しかしながら、自分の足下には、全く違う文化の場所が公然と存在しているというのは、なんとも不思議な気持ちだった。
(あとは、盗みの神様に商人の神様と、薬の神様。強奪は使うかわからないけど、ありがとうございます。鑑定スキルはいつもお世話になってます、商人の神様、ありがとうございます。薬系のスキルは、いつか絶対役に立つと思います、神様ありがとう)
ポポルの像に侍っている、誰が誰なのか判別がつかない石像にナナギは祈る。
(ネイヴァン様の武器系スキルがやたら豊富なのは、武の神様のおかげだから、武の神様ありがとう)
ネイヴァンの加護神の一柱である武の神に感謝を捧げる。
従属神に囲まれている大きな石像に花冠を被せ直し、ナナギはもう一度祈った。
(あとは統治の神様、ネイヴァン様をお守りください)
最後はファクトに加護を与えている二柱だ。
光の神は、ラムタの主神。魔法を司る神なので、他地域の者に加護を与えることがないわけではないが、歴史的に見てもとても珍しいらしい。
記録に残っていないだけなのかもしれないが、最後に光の神に加護を与えられたものは、百年前にいたきりだとか。
ファクトは百年ぶりの光の神の加護の持ち主なのだ。
(光の神様、ファクト様にいろんな魔法の恩恵を授けてくださりありがとうございます。神殿で働きたいと言っているから、光の神様の加護はファクト様の助けになるはずです。そして、伝達の神様もありがとうございます。ファクト様を見守ってくださいね)

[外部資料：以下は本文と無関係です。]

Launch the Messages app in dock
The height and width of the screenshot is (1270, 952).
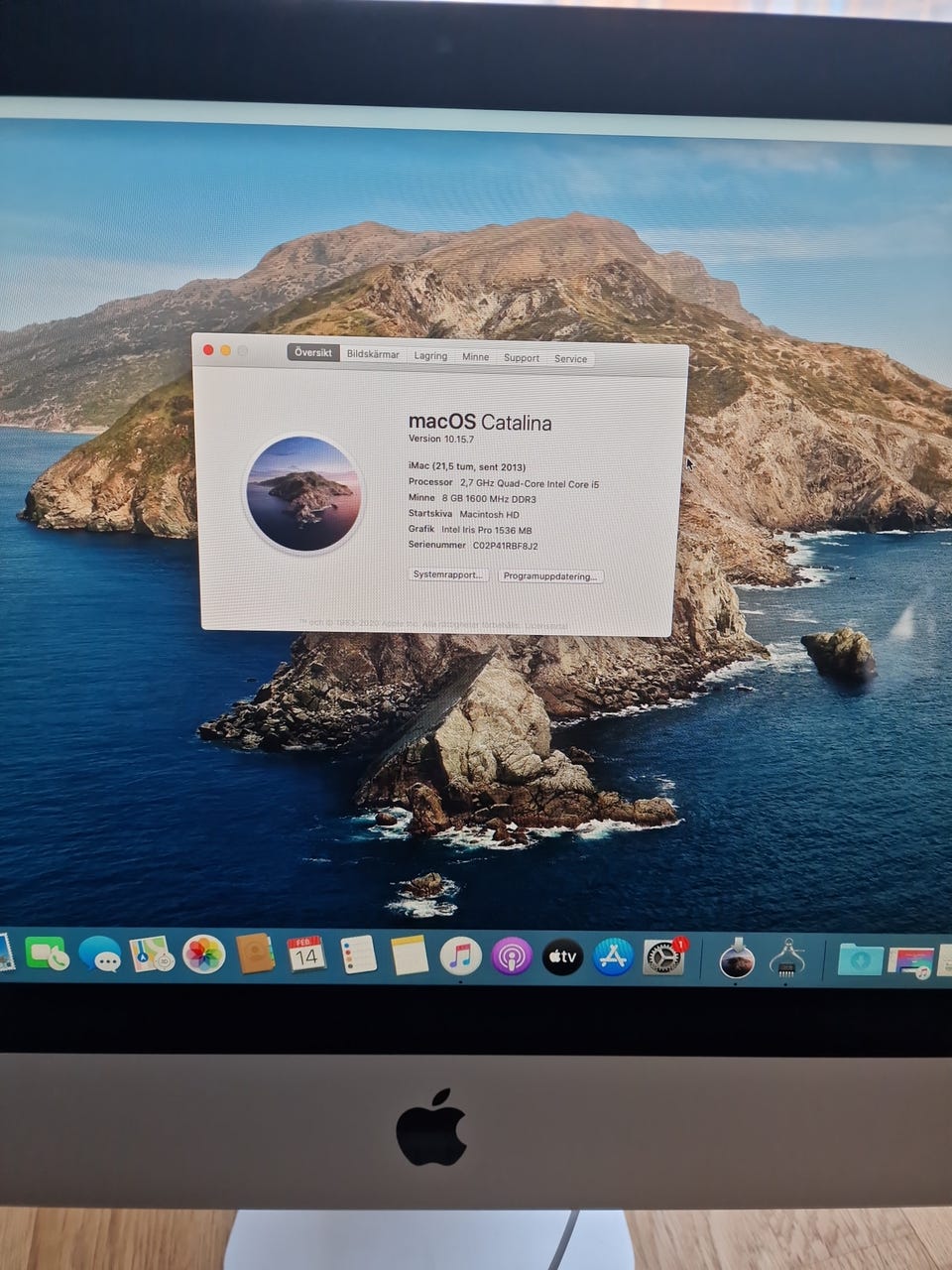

伝達の神は、ベッカニアの主神。各地域を代表とする神々の中では最も若く、そしてフットワークが軽い。いろんな場所に飛び回っては、人間の中に溶け込み遊び、気に入った者に気軽に加護を与えるらしい。ファクトは彼の神にどこかで会って、気に入られでもしたのだろうか。
気軽に鑑定は使わないと一度は決めたナナギだが、その決意は楽なほうに流され、効果は限定しつつもかなり使っている。
おかげでこの地に住む者は、本人は自覚ないまま神様の血を引いている者が多いのがわかった。
しかし、それでも神の加護を持つ者は珍しい。
この村では、加護を持っているのはナナギとアスコット兄弟だけだ。
(こんだけ神様の加護があるのって、気に入られてるか? はたまた厄介な宿命でも持ってたりするのか? できれば前者がいいなあ)
二人は、面倒ごとに巻き込まれてほしくない。
加護は感謝するが、くれぐれも変な宿命を負わせないでくださいと念入りにお願いし、ナナギはその日の祈りを終えた。